Saturday, October 15, 2005
ROUGH JUSTICE IN AFRICA
Beware bitchy women too
The Australian war crimes investigator Peter Halloran is preparing to leave Freetown, the capital of Sierra Leone, a changed man. The senior Victorian police officer, cleared this week by the country's Court of Appeal of sexually assaulting a 13-year-old girl last year, said he had been brutalised - along with the girl and her family - partly because of racial and political agendas in one of the world's most corrupt societies.
Now, he says, it is time to tell his side of the story, and to call his accusers to account. "I am very conscious that anger and bitterness do not get you anywhere," he said, "and I will try not to fall into that trap, although there will be plenty of challenges ahead in that regard, I am sure."

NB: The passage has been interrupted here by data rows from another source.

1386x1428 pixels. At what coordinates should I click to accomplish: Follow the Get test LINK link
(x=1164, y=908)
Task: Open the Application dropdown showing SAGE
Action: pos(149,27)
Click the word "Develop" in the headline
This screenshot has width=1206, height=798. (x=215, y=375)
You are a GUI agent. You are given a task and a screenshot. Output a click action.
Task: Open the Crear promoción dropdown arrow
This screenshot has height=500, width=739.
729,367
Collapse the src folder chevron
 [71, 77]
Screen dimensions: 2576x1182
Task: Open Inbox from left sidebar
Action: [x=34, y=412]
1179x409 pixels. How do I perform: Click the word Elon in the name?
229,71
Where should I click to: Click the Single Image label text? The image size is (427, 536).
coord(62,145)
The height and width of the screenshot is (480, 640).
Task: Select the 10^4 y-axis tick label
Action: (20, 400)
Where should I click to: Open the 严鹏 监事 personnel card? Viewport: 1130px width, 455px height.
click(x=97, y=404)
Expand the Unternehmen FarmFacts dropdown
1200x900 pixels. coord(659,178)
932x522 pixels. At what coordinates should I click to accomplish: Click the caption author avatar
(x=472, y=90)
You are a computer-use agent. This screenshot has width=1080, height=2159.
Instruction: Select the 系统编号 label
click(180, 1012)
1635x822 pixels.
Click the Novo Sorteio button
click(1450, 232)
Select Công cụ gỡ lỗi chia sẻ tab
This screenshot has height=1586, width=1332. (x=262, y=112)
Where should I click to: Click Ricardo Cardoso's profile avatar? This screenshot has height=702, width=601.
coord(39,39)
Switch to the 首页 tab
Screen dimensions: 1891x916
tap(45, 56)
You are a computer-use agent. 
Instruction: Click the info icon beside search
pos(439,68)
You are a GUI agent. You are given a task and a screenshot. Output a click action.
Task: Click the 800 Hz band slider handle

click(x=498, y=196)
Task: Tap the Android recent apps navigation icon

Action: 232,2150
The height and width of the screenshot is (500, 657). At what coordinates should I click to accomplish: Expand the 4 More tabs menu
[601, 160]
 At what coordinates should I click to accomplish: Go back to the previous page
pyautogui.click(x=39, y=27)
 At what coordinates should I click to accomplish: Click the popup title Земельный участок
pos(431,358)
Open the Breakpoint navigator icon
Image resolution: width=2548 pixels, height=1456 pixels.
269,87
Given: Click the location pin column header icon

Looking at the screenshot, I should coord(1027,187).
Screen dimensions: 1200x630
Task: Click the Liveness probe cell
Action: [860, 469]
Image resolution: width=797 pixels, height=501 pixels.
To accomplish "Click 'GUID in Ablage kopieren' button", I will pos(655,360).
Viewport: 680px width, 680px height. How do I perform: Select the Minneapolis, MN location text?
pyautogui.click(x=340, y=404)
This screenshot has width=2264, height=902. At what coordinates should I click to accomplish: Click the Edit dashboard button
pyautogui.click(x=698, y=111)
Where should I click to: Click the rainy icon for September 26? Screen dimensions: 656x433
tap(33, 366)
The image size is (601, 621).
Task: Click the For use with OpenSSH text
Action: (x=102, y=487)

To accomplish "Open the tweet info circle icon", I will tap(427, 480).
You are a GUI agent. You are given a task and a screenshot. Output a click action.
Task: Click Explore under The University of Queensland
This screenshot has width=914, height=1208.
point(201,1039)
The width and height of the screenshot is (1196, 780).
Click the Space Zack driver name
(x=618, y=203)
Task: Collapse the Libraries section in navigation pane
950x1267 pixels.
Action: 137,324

The legal fight to salvage his career and reputation has been expensive. His friends have noticed a deterioration in his appearance. But his health, he said yesterday, was good, apart from the psychological stress of an ordeal that started in June last year when UN colleagues outlined the allegations against him.
Since then he has spent time in one of Africa's worst prisons, and he has endured the humiliation of being accused of one of the worst crimes he could imagine: child sex abuse. "Mud sticks to a degree, depending on the people," he said. With his UN passport, Mr Halloran said he could have left Sierra Leone with ease well before now. "But there was never any question of doing that. I had to clear my name here. I had to fight this to the bitter end and when I get back to Australia, I will have do that some more."
Mr Halloran, 57, was charged in August last year with sex offences and jailed for nearly a month before he was freed on bail. The court later acquitted him of two charges, but in February found him guilty of a third charge of indecent assault, sentencing him to 18 months' imprisonment in the notorious Pademba Road jail. This week the appeal court returned a 2-1 verdict that the original conviction should be set aside. The court found Mr Halloran had been the victim of "a miscarriage of justice" when he was originally convicted.
Mr Halloran was investigations commander with a UN-sponsored war crimes tribunal when the scandal broke. He was sharing a house with investigators Mandy Cordwell, Canadian Mountie Ralph LaPierre, and another Victoria Police officer, Sharon Holt. It was Ms Cordwell, 37, who claimed she had seen the girl - the sister of a local employee who was being interviewed by Mr Halloran for a job as a nanny - in Mr Halloran's bedroom. Mr Halloran was not in the house at the time but Ms Cordwell claimed that the girl told her Mr Halloran had been having sex with her. Mr Halloran was charged, first on four counts relating to sex with a minor, later reduced to three, after a statement by the schoolgirl. The girl then recanted her statement, saying the sex never happened and that she had been pressured to make the claims.
Ms Cordwell, who was later criticised by a Special Court for allegedly putting words into the girl's mouth, does not resile from her claims, friends say. She remained at work, but was later suspended without pay for allegedly talking to the media and making unfounded allegations about other senior members of the Special Court. She later resigned and returned to Australia. "I am not bitter about what she has done," Mr Halloran said. . "But I am very disappointed."
He is still trying to come to terms with the decision to prosecute. "[The prosecution] knew they didn't have a case, yet they pursued it," he said. He thinks the fact that he headed a unit pursuing war criminals associated with the Government and others in power had a lot to do with the decision to pursue him.